Retirement Savings: How Much Is
Enough?
Wondering how to get yourself on the road to financial health? A simple
phone call about your retirement plan is probably the best route you
could take. Most of my clients are comfortable with my services and you
may be one of them.
The planning process
Like most advisors, I will start by asking for the details of your
current financial situation, including your savings, investment
patterns, liabilities (such as loans, credit card debt, or a mortgage),
and future obligations such as education costs for your children. I will
use a software package that helps analyze this information to give a
picture of your financial health. The next step is to examine what kind
of retirement you see for yourself. The analysis will uncover
inefficiencies in your investments, and help build a better portfolio
that will carry you through your retirement years.
How much will you need?
Retirement planners used to assume that you would need about 75 per cent
of your current income after retirement. The thinking was that you could
eliminate your work-related expenses (such as commuting and work
clothes) once you retired. But fewer Canadians are opting for a quiet
retirement at home. Many purchase a second home in a warmer climate, or
choose this time to travel. Your initial needs can be as high as, or
even higher than, your current income. Later in life, in your 70s and
80s, you may prefer to stay home. You may then be able to live on a more
modest income, if you do not need the money for health care. However,
the key question is what retirement means to you. You have to find the
answer by yourself.
How long will you live? How long
will you work?
Our increasing lifespan is another big variable in retirement planning.
The average Canadian man can expect to live to age 76. Canadian women
live an average of 81 years. And many people live even longer.
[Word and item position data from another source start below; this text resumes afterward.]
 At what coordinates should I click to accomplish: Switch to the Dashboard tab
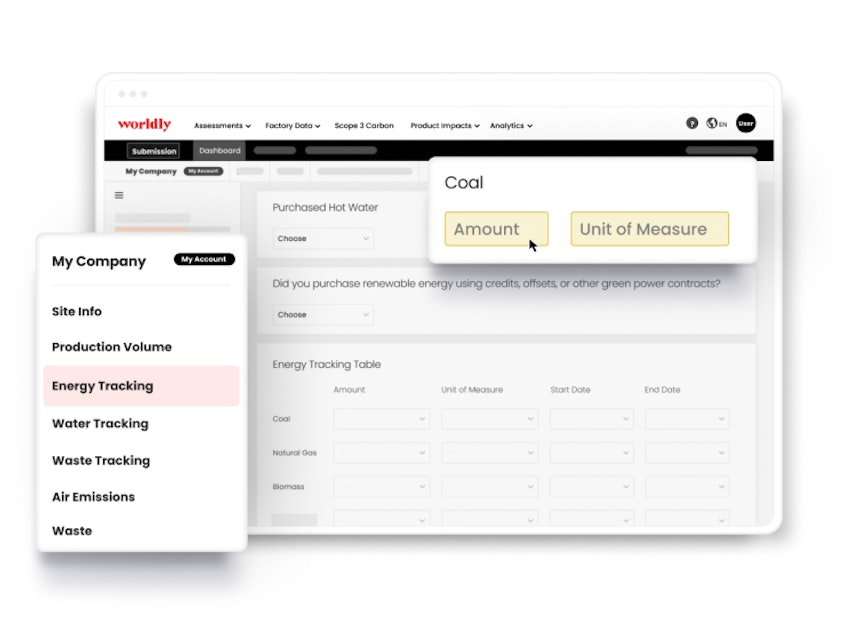(220, 150)
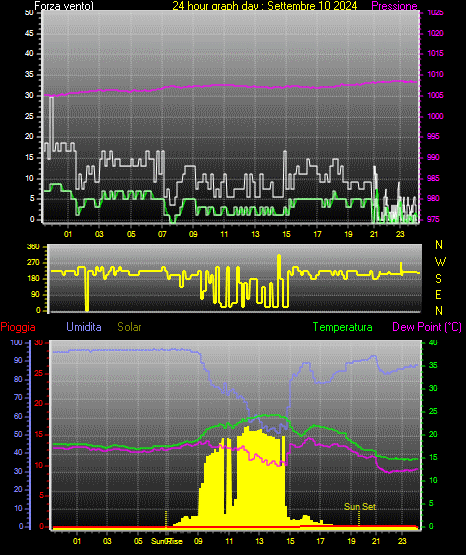Select the 24 hour graph day title
Screen dimensions: 466x555
point(265,6)
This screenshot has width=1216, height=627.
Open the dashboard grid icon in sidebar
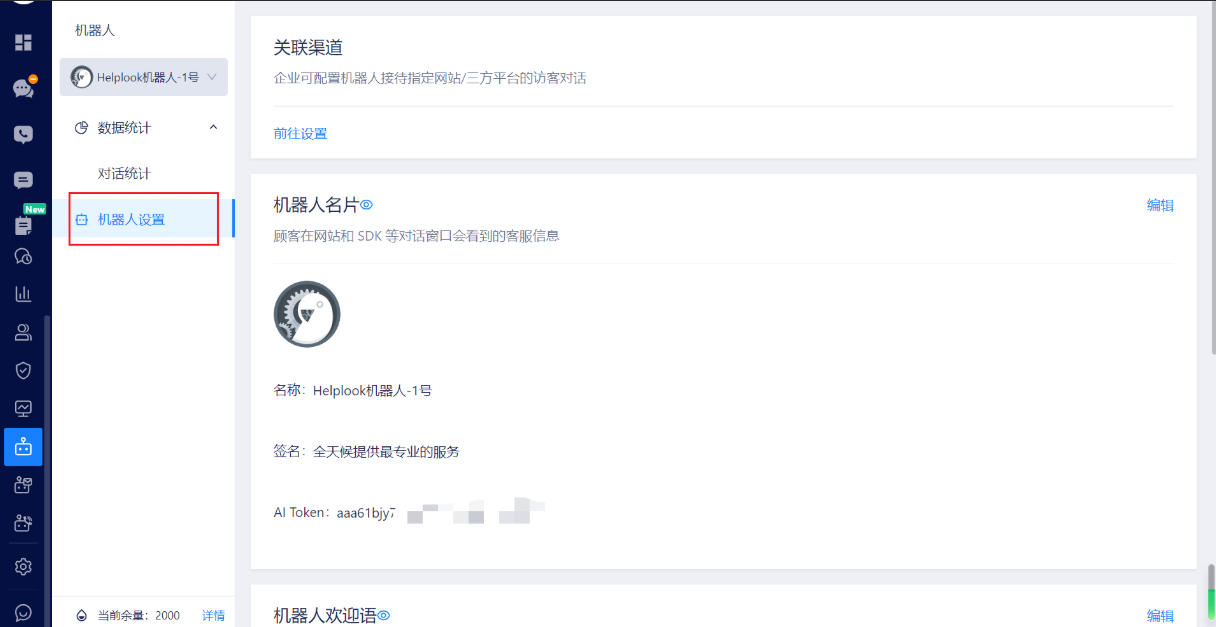pos(23,42)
Most
advisors will insist you plan until at least age 90. Another crucial
question is how long you will continue to work. Will you have a choice
of retirement age, or will your employer offer you a pension while you
are still in your early 60s? Many people hope to retire early or spend
the last few working years consulting and easing into retirement. Can
you save enough money to support yourself for 30 years after retirement?
Saving is only part of the equation ¨C you also have to let your money
grow in investments that beat inflation. Inflation can erode the
spending power of your retirement income, both while you are saving and
once you have retired. I will factor in the effects of inflation on both
your retirement income and your investment portfolio.
Where will the money come from?
Most Canadians have several sources of income after retirement. You will
likely draw Canada Pension Plan or Quebec Pension Plan benefits.
Lower-income Canadians will receive Old Age Security payments (and
perhaps other supplements). You may have a pension or a deferred profit
sharing plan from an employer. And you should have savings, both inside
Registered Retirement Savings Plans and in non-registered investments.
You must collapse your RRSPs in the year you turn 69. You can transfer
the RRSP money to a Registered Retirement Income Fund (you must withdraw
money from a RRIF annually) or use it to purchase a retirement income
annuity. Consider where your partner will be in the years after your
retirement. Will he or she still have some years to go on earning and
saving? Have you considered balancing your incomes after retirement? The
more equal your incomes are, the less tax you may have to pay.
Spending and saving
The most difficult part of retirement planning is to look at how you
save and spend your money now. Consider your current cash flow. "Fixed"
expenses can include costs such as mortgage, utility, rent and loan
payments, food, child care, and regular contributions to charity or to
RRSPs. Anything left of your earned income is what you are spending. A
thorough retirement planner will analyze these spending patterns and try
to find ways to use your money more effectively. Perhaps you have credit
card debt that would be better handled through a line of credit. Perhaps
your loans or liabilities can be handled in a way that makes them
tax-deductible. Any money you can free up gives you extra opportunities
for saving. Your advisor can help you set up a regular savings plan that
puts the money into a retirement portfolio before you can spend it.
Your retirement portfolio
I will make recommendations about the structure of your portfolio. These
suggestions will consider your tolerance for risk, but be aggressive
enough to give you the growth you need. The earlier you begin the
process, the longer your money can grow. Getting your RRSPs into shape
is essential. I may recommend saving in non-registered investments as
well. Ask your advisor, I would like to show you the long-term
performance of plan to help you understand the investment style and
choose something appropriate for yourself. Make a date on your calendar
to revisit this investment plan in three or six months. I would like to
review with you the retirement savings profile at least twice a year.